● **WORK TO BE COMPLETED**
Write out the lines below exactly, beginning at the one with "This screenshot has height=433, width=851." and stopping after the one with "Click the telescope product image"; the pictures are not copied.
===
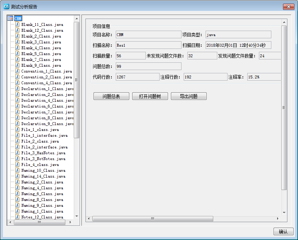Click the app icon in the title bar
The width and height of the screenshot is (298, 240).
[x=6, y=7]
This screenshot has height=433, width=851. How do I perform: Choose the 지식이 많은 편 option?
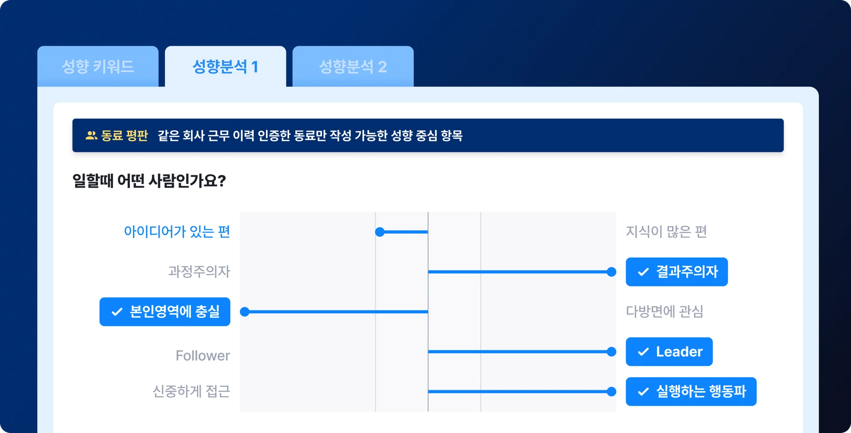(x=666, y=232)
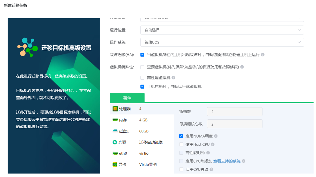Check 使用Host CPU option
This screenshot has width=316, height=177.
pos(181,144)
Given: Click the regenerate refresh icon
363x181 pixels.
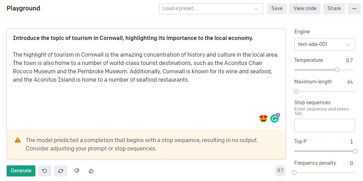Looking at the screenshot, I should (x=61, y=171).
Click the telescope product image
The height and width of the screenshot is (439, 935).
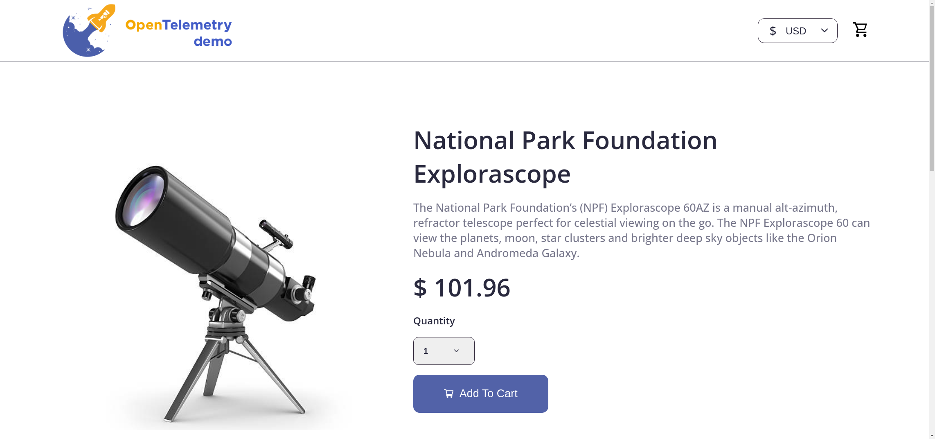pyautogui.click(x=229, y=295)
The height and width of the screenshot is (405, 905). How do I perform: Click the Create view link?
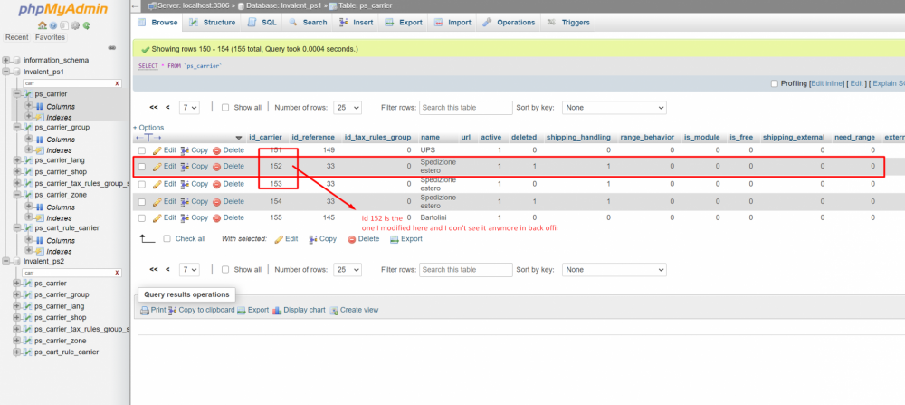[x=359, y=310]
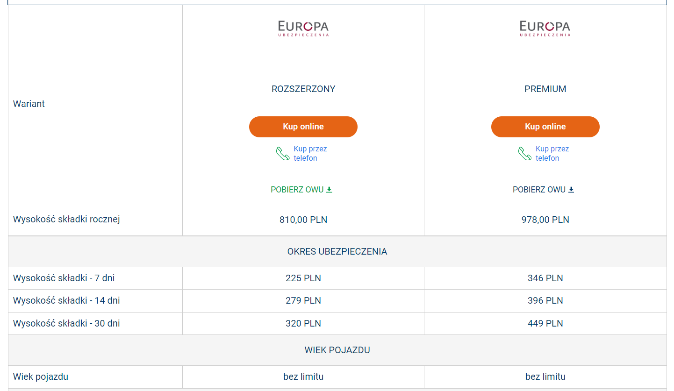
Task: Select the PREMIUM variant heading
Action: (x=545, y=89)
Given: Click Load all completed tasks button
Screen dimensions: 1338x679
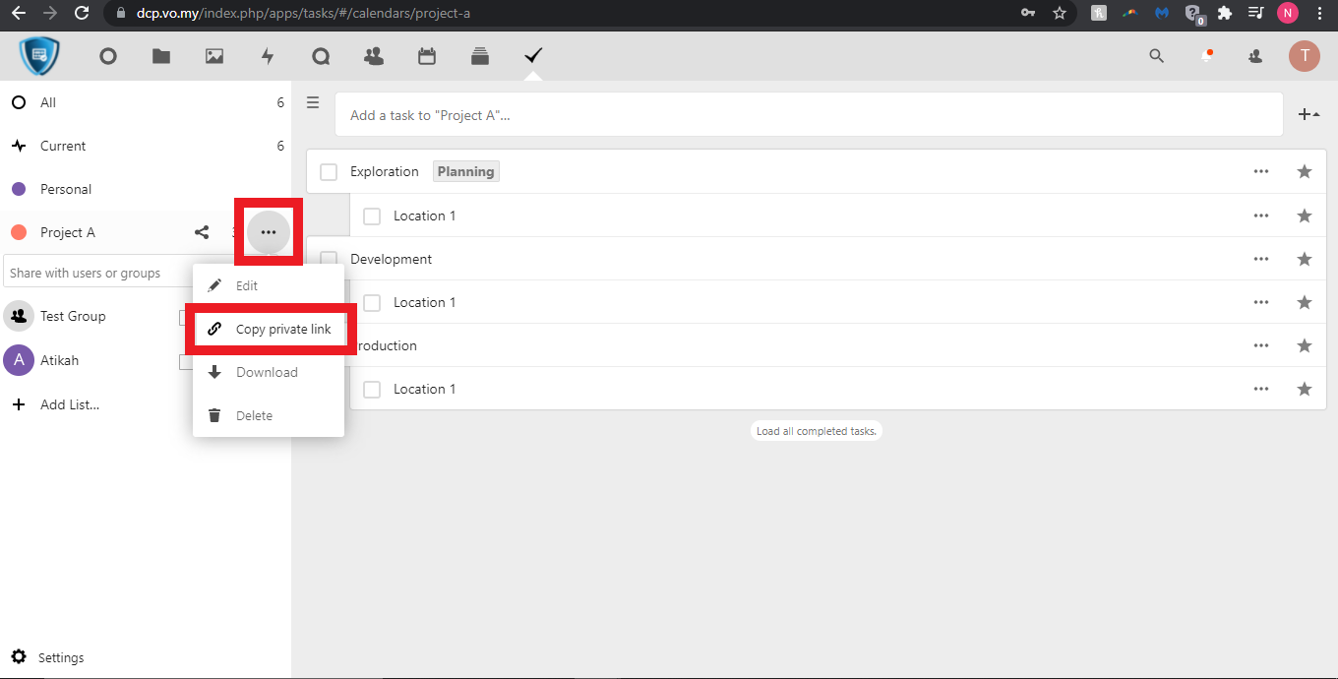Looking at the screenshot, I should (816, 431).
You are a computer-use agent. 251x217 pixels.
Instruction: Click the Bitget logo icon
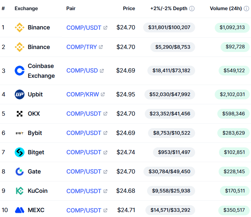coord(20,152)
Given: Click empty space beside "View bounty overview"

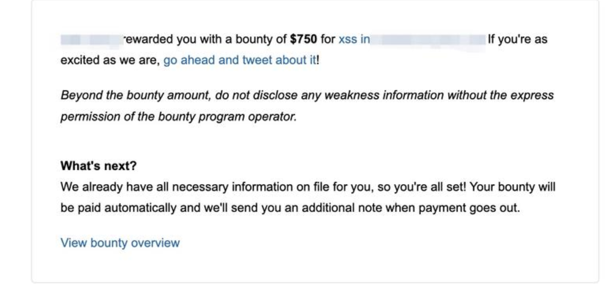Looking at the screenshot, I should click(x=352, y=243).
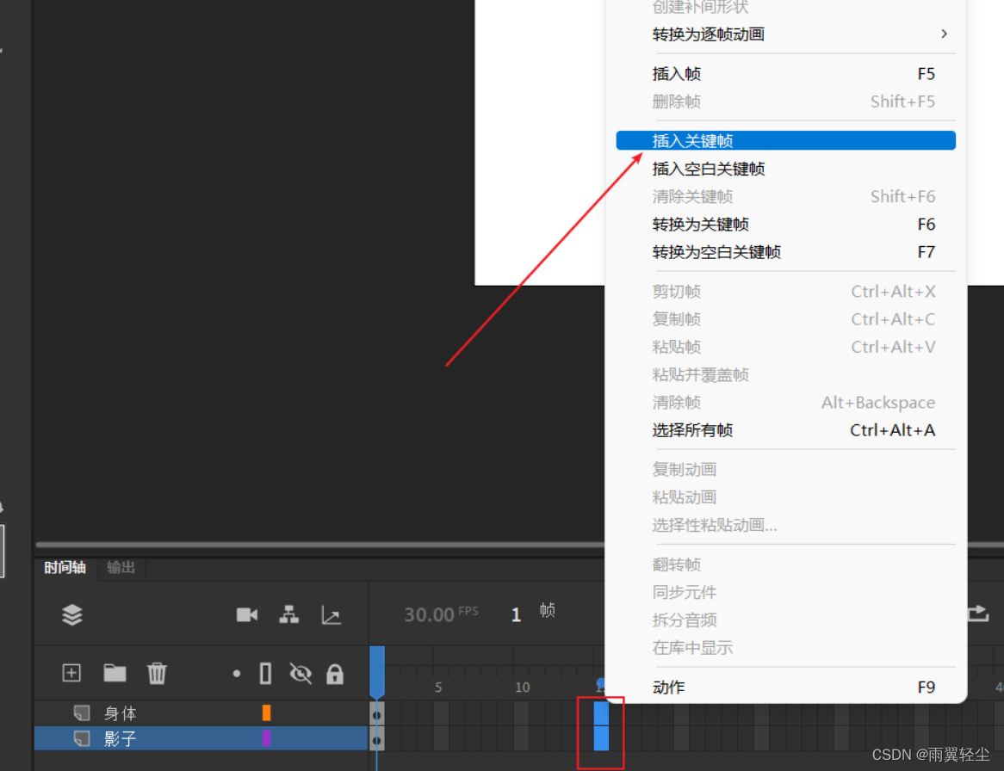Delete the selected layer
The image size is (1004, 771).
(157, 673)

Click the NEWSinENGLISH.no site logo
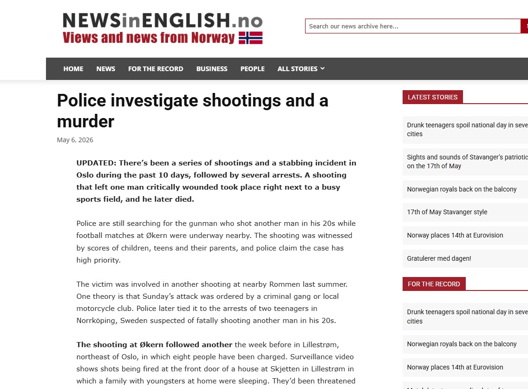163,28
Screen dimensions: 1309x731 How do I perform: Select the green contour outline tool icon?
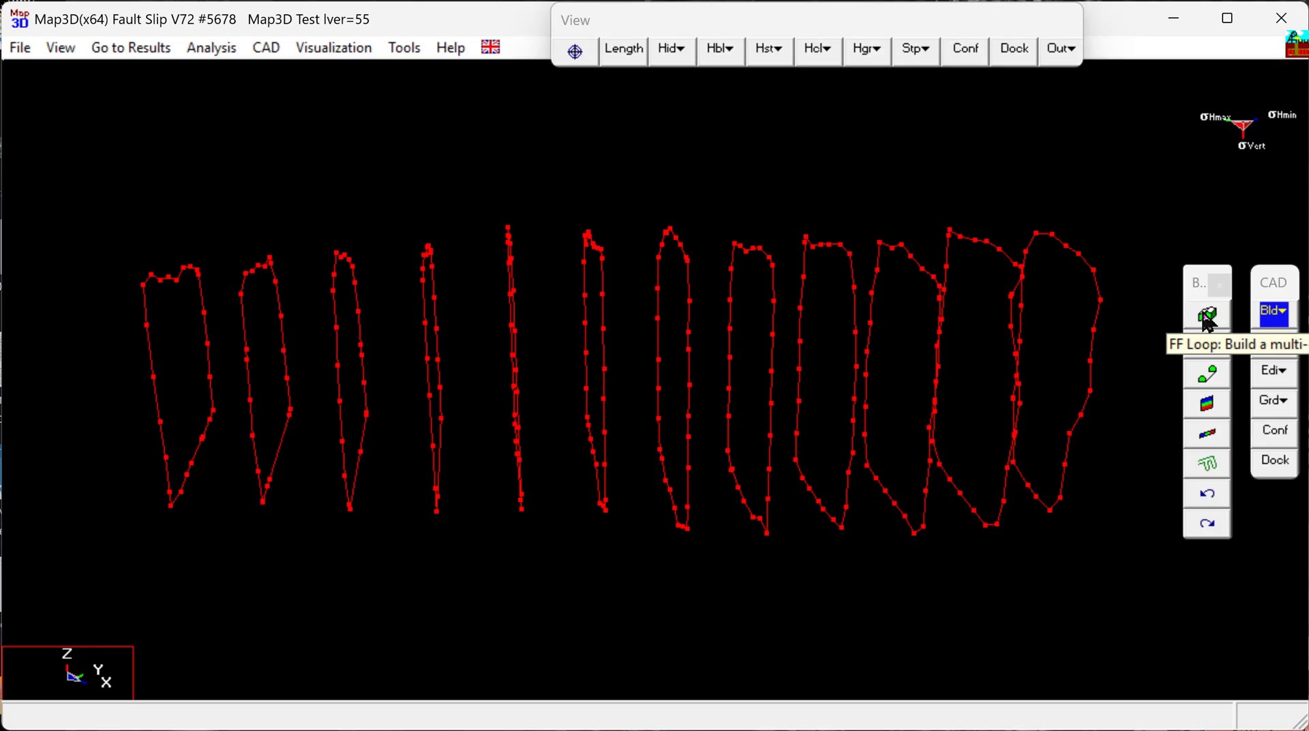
===
● **WORKED SOLUTION**
This screenshot has height=433, width=851. How do I perform: Choose the 지식이 많은 편 option?
(x=666, y=232)
Check 使用Host CPU option
This screenshot has width=316, height=177.
pos(181,144)
Given: Click the regenerate refresh icon
363x181 pixels.
Looking at the screenshot, I should (x=61, y=171).
Click the telescope product image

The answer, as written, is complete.